Ask HN: How does Google get data from ReCAPTCHA yet it knows if I'm wrong? - aerovistae
If it asks me to label all street signs, the common understanding is that I&#x27;m labeling data for their ML algorithms.<p>But if they&#x27;re counting on me to label it, then how does it already know if I miss a tile? It seems to already have the data labeled, so what&#x27;s the point?
======
nostrademons
IIUC they mix known data in with unknown data.

If you get a lot of the known data wrong, they throw out your answer and make
you answer the CAPTCHA again. If you get the known data right, they assume
that your answers on the unknown data are correct and use that to label them,
then start adding them in as the known data for other people. They might also
show the same images to multiple people and see if they give the same answers
- if so, it's probably correct and can be labeled, if not throw them out and
make them answer the CAPTCHA again.

------
cimmanom
It mixes knowns and unknowns. It only judges you based on the knowns.

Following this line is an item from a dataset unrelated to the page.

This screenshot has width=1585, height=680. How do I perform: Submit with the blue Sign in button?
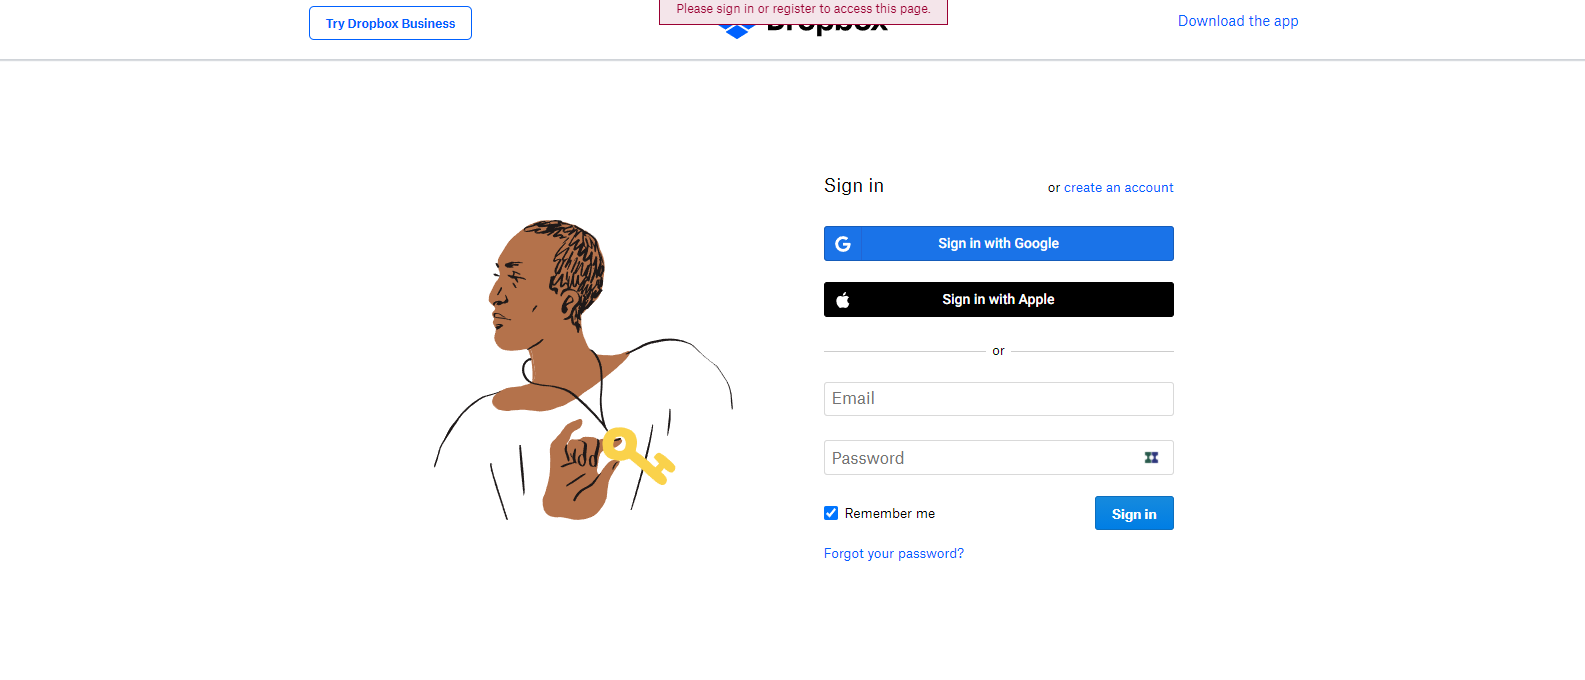[1134, 514]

They probably require some minimum level of consensus to determine knowns as
well.

For instance NYPL’s “building inspector” crowdsourcing program accepts a piece
of data as verified if it’s been checked by 3 or more participants and at
least 75% of them are in agreement. If 75% hasn’t been reached, it will keep
showing it to more participants until it is.

------
dangerface
When they still did the text captcha they asked for two words the first was
known and the second unknown. You could opt out of their data collection by
just giving the first word.

For the images I assume its something similar.

------
sfcguyus
Its sampled together with other people. If all of them provided the wrong
information, you could label something else as a traffic light or whatever.